La Policía Boliviana quedó nuevamente bajo cuestionamiento público luego de premiar con entradas al cine y pipocas a un sargento que arriesgó su vida para salvar a una librecambista durante un atraco armado en Cochabamba. La acción, lejos de representar un reconocimiento digno, refleja la decadencia institucional con la que se valora el sacrificio de los efectivos que enfrentan directamente a la delincuencia.
El hecho generó indignación porque el uniformado intervino en una situación de alto riesgo, frente a antisociales armados, para proteger la vida de una ciudadana que estaba siendo víctima de un asalto. Sin embargo, la respuesta institucional no estuvo a la altura de la gravedad del caso ni del valor demostrado por el efectivo policial.
Reconocer un acto de heroísmo con un premio simbólico tan reducido transmite un mensaje preocupante: dentro de la propia institución, el riesgo, la valentía y el compromiso pueden terminar siendo tratados como un gesto menor. En un país donde la inseguridad ciudadana exige policías preparados, equipados y respaldados, este tipo de acciones evidencia una preocupante falta de criterio de los mandos policiales.
La crítica no apunta al valor material de unas entradas al cine o unas pipocas, sino al significado institucional de ese reconocimiento. Un efectivo que enfrenta a delincuentes armados para salvar una vida merece respaldo real, protección, equipamiento adecuado, ascenso por mérito o una condecoración inmediata, no un premio que parece más propio de una rifa escolar que de una institución encargada de garantizar la seguridad ciudadana.

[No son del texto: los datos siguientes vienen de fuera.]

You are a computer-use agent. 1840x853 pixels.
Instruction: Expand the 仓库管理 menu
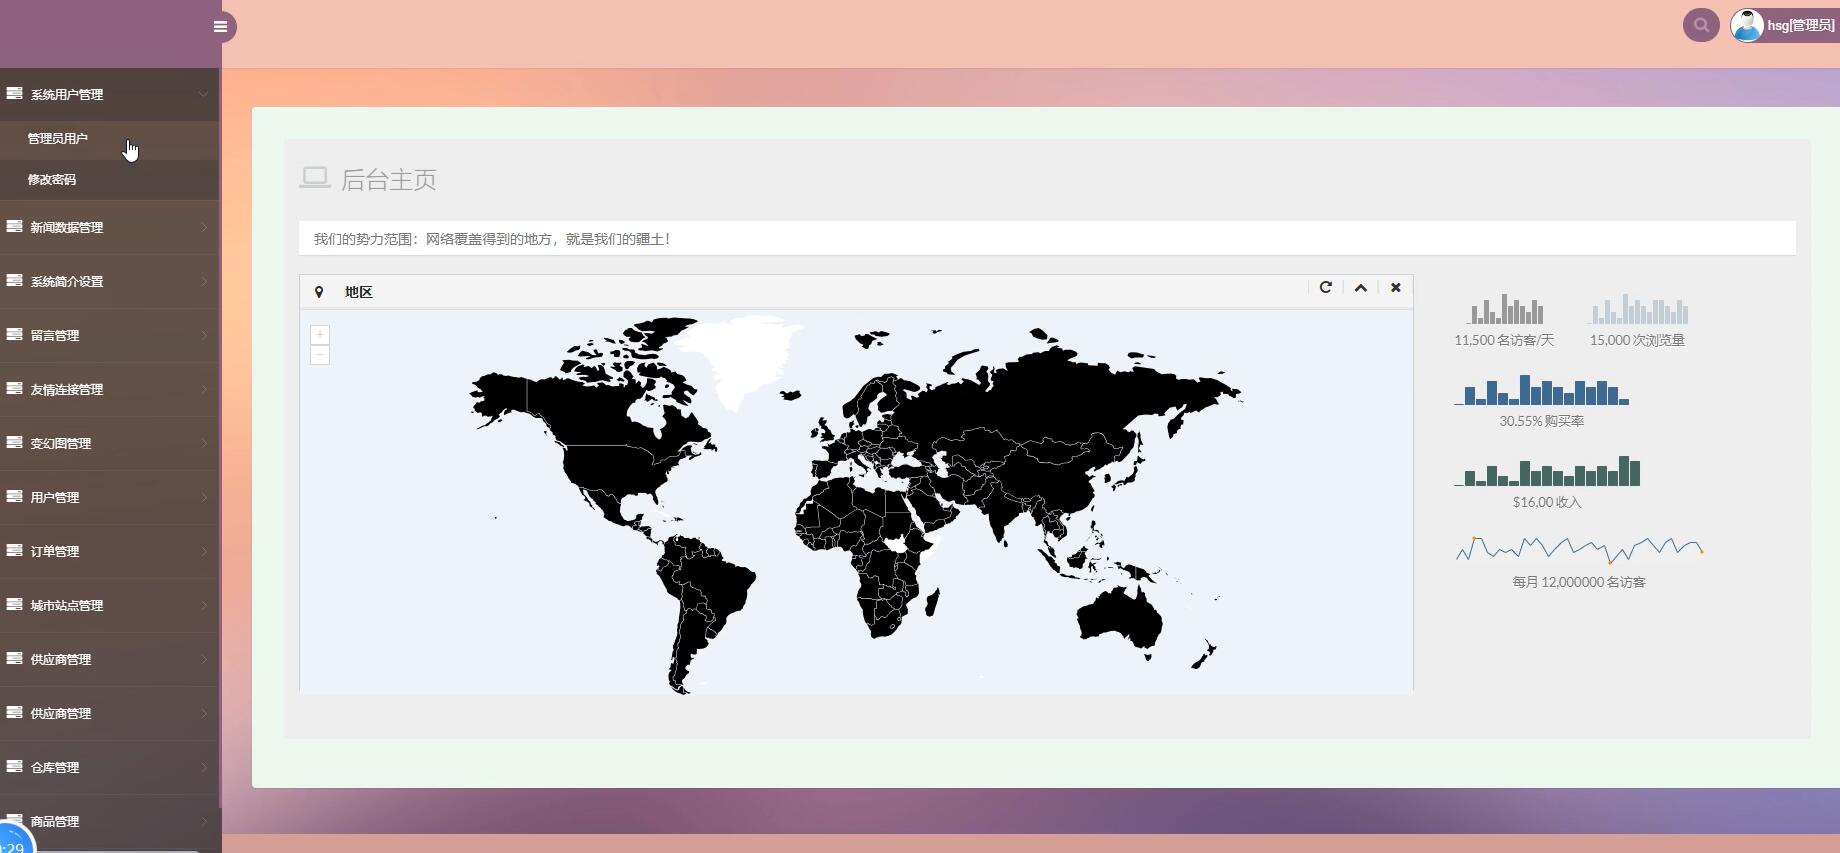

Este episodio también expone una contradicción profunda dentro de la Policía Boliviana. Mientras en los discursos oficiales se habla de sacrificio, servicio y compromiso con la población, en los hechos se responde con gestos mínimos ante actos que pudieron terminar en tragedia. Esa distancia entre el discurso y la acción alimenta la percepción de improvisación, desinterés y mediocridad institucional.
La situación resulta aún más delicada si se considera que muchos efectivos policiales cumplen funciones en condiciones precarias, con limitaciones logísticas, falta de equipamiento y escaso respaldo operativo. Frente a ese panorama, premiar de manera superficial a un sargento que puso en riesgo su vida no solo es insuficiente, sino también ofensivo para la tropa policial y para la ciudadanía.
La Policía Boliviana tiene la obligación de revisar sus mecanismos de reconocimiento interno. Los actos de valor no pueden ser tratados como anécdotas ni utilizados únicamente para fotografías institucionales. Deben traducirse en medidas concretas que dignifiquen la labor policial y fortalezcan la confianza de la población.
El caso del sargento que salvó a una librecambista en Cochabamba deja una lección incómoda: una institución que no sabe reconocer adecuadamente a sus buenos efectivos difícilmente podrá exigir compromiso, disciplina y sacrificio a quienes todos los días enfrentan el delito en las calles.